When an investigation is needed in a workplace, the process usually falls squarely into HR process and procedure: for example, a manager is accused of bullying a junior employee or allegations of sexual misconduct emerge between two employees at a party. Usually, everyone involved has an employment contract, has signed up to the employee code of conduct and is covered by the grievance and disciplinary procedures.
However, it is not always so straight forward.
When the most senior employee raises concerns about their line managers, this can involve paid non-executive board directors or voluntary members of a board of trustees. Parties can be attended by contractors, for example, who behave - or are treated – badly. Some organisations are set up for the purpose of non-employees who outnumber employees considerably such as pupils in schools, students in higher education, members of sports bodies or certain groups of the public for charities.
This can throw up a number of practical issues which organisations should address at the outset of any investigation process:
Who “owns” the process ?
HR usually has the most experience in dealing with investigations into misconduct or poor performance type issues, but they may not be responsible for non-employees such as a student body, the non-executive directors, trustees, members or charitable beneficiaries. It is important to identify who in the organisation has and then make sure that the right people are speaking to each other. In the worst case scenario, two separate processes might start without one knowing about the other.
What contractual documents and policies are relevant?
Once you have identified who will run the process, this doesn’t mean that that team / department’s policies should automatically be used. For example, HR might have the most experience so be responsible for managing a process that involves a trustee or a student. This does not mean that the employee handbook should be used. Be clear about who is the focus of the process. Who raised the grievance? Who is potentially subject to disciplinary action? Then look at their relationship with the organisation and how this is documented. There will almost certainly be some form of contractual document and they may well be covered by the same or a similar code of conduct as employees. Gather all these together. For more on what to do – and what not to do – to get your investigation off to a good start, we have produced a podcast on Key points to consider when conducting a workplace investigation.
Think about potential outcomes
What are the potential outcomes of this investigation. If you have found that a director has bullied someone, what might this lead to? If you might want them to leave the organisation, what is the process for this and who might need to make these decisions? Factor this into your decision-making process. For more on deciding the outcome of an investigation, see our Workplace Investigations blog series – What is the correct standard of proof and Getting the report right.

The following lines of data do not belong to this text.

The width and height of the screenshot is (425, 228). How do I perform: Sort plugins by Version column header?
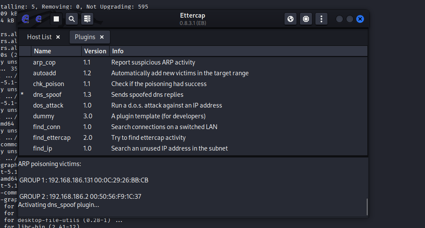(95, 51)
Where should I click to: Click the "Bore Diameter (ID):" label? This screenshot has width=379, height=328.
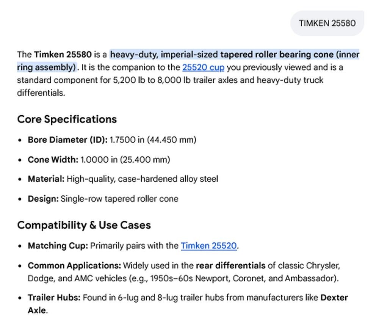click(67, 140)
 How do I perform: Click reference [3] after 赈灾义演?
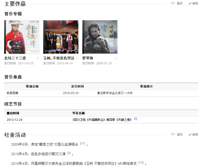(69, 153)
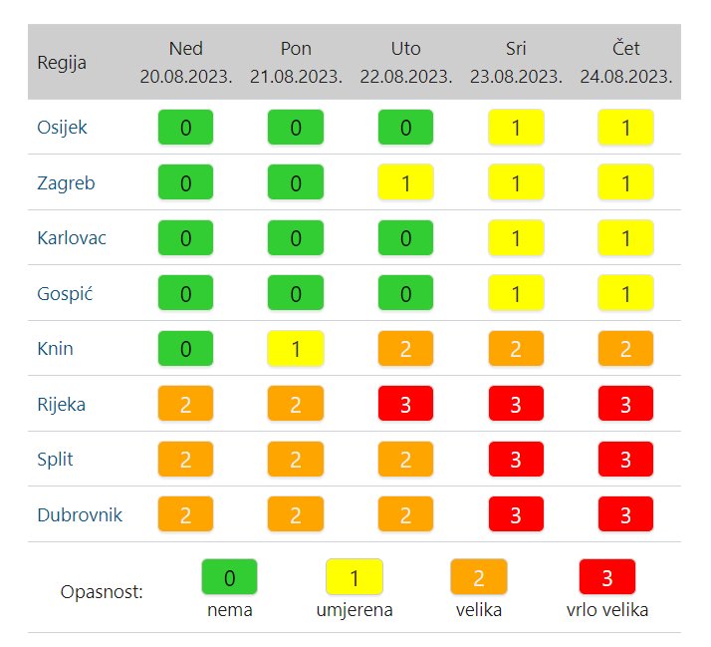
Task: Click Zagreb's yellow badge for Uto 22.08.2023.
Action: 405,183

Consider basic principles of natural justice
It may be that the documents you have are useful but don’t set out an agreed or expected process to deal with the people you need to investigate. This does not mean that “anything goes”. When someone is accused of something which could seriously damage their reputation, current or future carer or their progression within your organisation or sector, you have to take any process which makes findings of fact about their actions seriously. While employee processes should not be used wholesale, they have been carefully written by statutory authorities to ensure fairness and natural justice. Consider principles such as:
- Allowing them the chance to defend themselves against the specific allegations before a decision is taken.
- Telling them who has accused them so they can give a full defence and context.

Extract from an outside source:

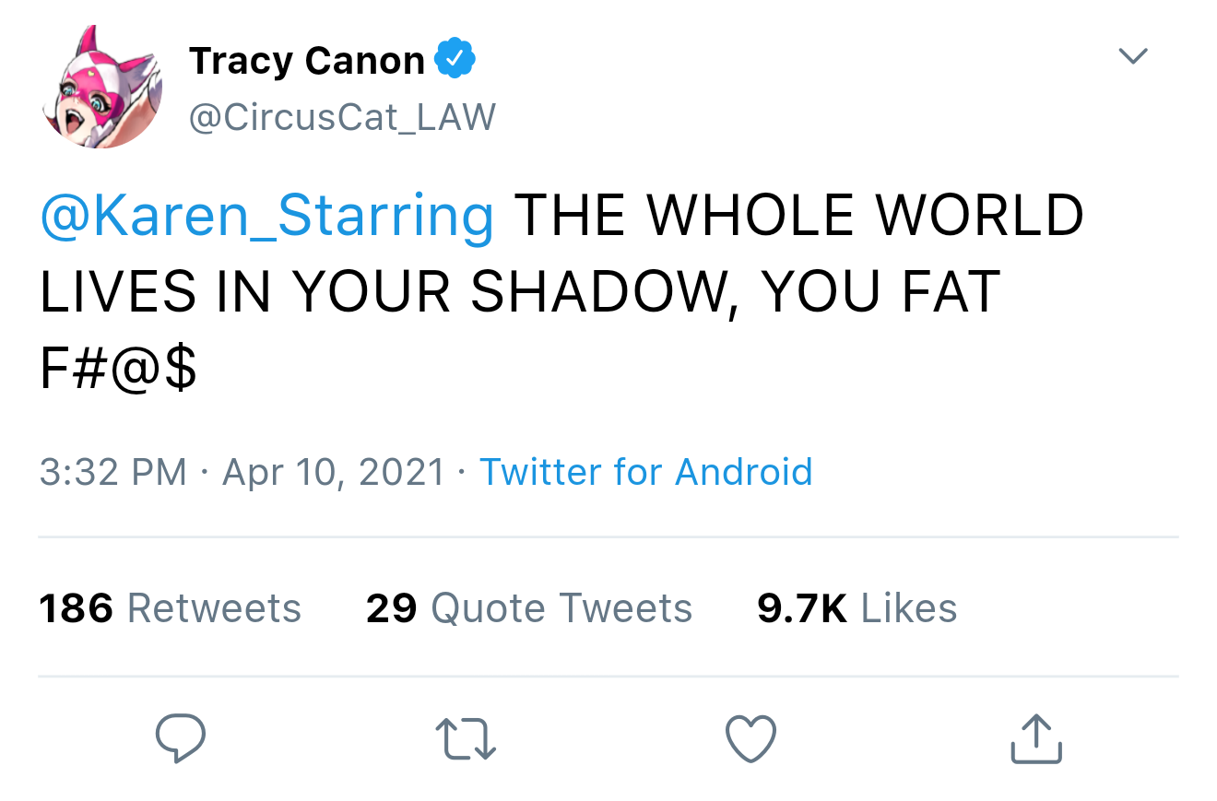The height and width of the screenshot is (801, 1217).
Task: Retweet this tweet using the arrows icon
Action: 465,739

- Allowing them a companion to support them during any meeting or hearing.
- Allowing a right of appeal.
Use best practice and experience in your organisation
Someone in your organisation will have some experience of these issues even if they are not in the department which is ultimately chosen to be responsible for the process. Don’t reinvent the wheel if you don’t need to.

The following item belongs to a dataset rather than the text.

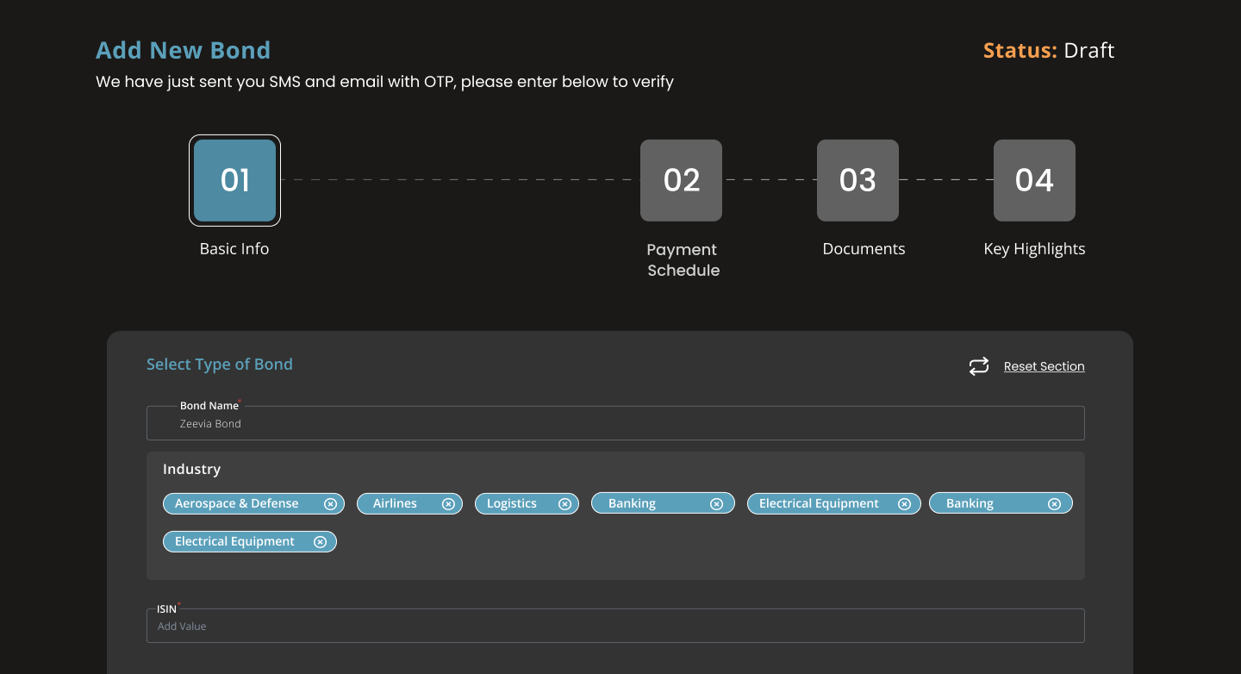Remove Electrical Equipment tag between the Banking tags
This screenshot has width=1241, height=674.
click(904, 504)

Consider particular vulnerabilities
You may be more likely to have participants in an investigation process who have specific needs to be taken into account, such as more vulnerable witnesses. For more information, see our articles on Achieving best evidence from witnesses in investigations and Important considerations when interviewing neurodivergent employees.
As you can see, there is nothing fundamentally different to an investigation involving non-employees and many of the same principles apply. However, it does take a bit of planning to ensure you have thought through the relevant processes, internal stakeholder planning and potential outcomes.
This publication is a general summary of the law. It should not replace legal advice tailored to your specific circumstances.